[SELECTED TEXT]:
>>>

Floral resources for the enhancement of the efficacy of Diadegma semiclausum (Helen) (Hymenoptera: Ichneumonidae), a parasitoid of Plutella xylostella (L.) (Lepidoptera: Hyponomeutidae) in broccoli (Brassica oleracea L. var. italica)

Abstract

In this thesis, conservation biological control experiments have been conducted in the broccoli agro-ecosystem in New Zealand, to target the diamondback moth (Plutella xylostella (L.) (Lepidoptera: Hyponomeutidae)) and its key parasitoid Diadegma semiclausum (Helen) (Hymenoptera: Ichneumonidae).

From a suite of flowering plants chosen for their ability in other studies to enhance parasitoid longevity and fecundity, a series of experiments in the laboratory was conducted to determine the plant's effects on the parasitoid and its host. Two plant species were chosen on the basis of their selectivity in favour of the parasitoid's fitness, rather than that of the host. These plants were buckwheat (Fagopyrum esculentum) and phacelia (Phacelia tanacetifolia). Results were compared with other parasitoid-pest systems.

<<<

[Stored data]
>>>

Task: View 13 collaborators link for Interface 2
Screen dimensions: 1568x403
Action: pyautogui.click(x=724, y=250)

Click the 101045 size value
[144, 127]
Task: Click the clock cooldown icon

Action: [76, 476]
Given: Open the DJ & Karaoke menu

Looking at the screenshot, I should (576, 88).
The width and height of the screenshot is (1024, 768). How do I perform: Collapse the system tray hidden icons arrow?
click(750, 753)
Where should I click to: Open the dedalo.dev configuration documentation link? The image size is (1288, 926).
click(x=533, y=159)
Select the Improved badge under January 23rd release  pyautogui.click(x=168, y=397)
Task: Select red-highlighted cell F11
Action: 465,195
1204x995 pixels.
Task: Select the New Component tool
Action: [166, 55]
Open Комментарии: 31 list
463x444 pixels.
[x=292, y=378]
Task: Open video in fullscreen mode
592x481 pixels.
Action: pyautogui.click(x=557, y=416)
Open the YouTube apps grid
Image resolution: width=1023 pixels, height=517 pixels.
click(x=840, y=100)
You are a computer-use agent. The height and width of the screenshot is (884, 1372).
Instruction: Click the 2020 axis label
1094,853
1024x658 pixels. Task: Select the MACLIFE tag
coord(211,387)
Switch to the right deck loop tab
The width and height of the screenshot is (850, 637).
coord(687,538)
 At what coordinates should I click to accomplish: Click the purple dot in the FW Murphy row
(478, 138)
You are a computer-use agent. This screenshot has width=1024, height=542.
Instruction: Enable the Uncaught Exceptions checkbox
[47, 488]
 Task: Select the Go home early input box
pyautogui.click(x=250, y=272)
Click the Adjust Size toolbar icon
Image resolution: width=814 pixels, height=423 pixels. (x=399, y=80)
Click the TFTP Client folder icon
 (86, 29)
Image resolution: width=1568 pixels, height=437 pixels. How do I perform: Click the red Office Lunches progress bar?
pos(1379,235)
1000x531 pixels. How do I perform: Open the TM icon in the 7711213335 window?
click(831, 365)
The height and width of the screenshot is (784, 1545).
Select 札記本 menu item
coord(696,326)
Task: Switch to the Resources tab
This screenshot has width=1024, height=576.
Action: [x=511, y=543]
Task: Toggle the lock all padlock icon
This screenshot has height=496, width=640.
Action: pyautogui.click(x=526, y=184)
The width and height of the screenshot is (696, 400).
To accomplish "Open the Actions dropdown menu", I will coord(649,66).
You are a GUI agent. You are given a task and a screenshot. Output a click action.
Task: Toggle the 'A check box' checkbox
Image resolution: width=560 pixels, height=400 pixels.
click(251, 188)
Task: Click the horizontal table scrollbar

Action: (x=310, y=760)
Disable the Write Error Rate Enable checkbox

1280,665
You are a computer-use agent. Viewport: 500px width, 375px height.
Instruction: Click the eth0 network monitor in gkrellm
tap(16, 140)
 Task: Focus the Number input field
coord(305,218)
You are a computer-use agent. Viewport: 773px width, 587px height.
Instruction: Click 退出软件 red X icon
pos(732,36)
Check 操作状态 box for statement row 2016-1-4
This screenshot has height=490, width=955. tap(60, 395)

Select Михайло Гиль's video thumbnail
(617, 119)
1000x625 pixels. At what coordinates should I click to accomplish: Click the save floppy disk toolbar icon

<<<

[DIRECTIONS]:
A. According to the thesis abstract, in which country were the conservation biological control experiments carried out?
B. Please translate this sentence from the thesis abstract into Spanish: "Results were compared with other parasitoid-pest systems."

[SOLUTIONS BELOW]:
A. New Zealand, in the broccoli agro-ecosystem.

B. Los resultados se compararon con otros sistemas parasitoide-plaga.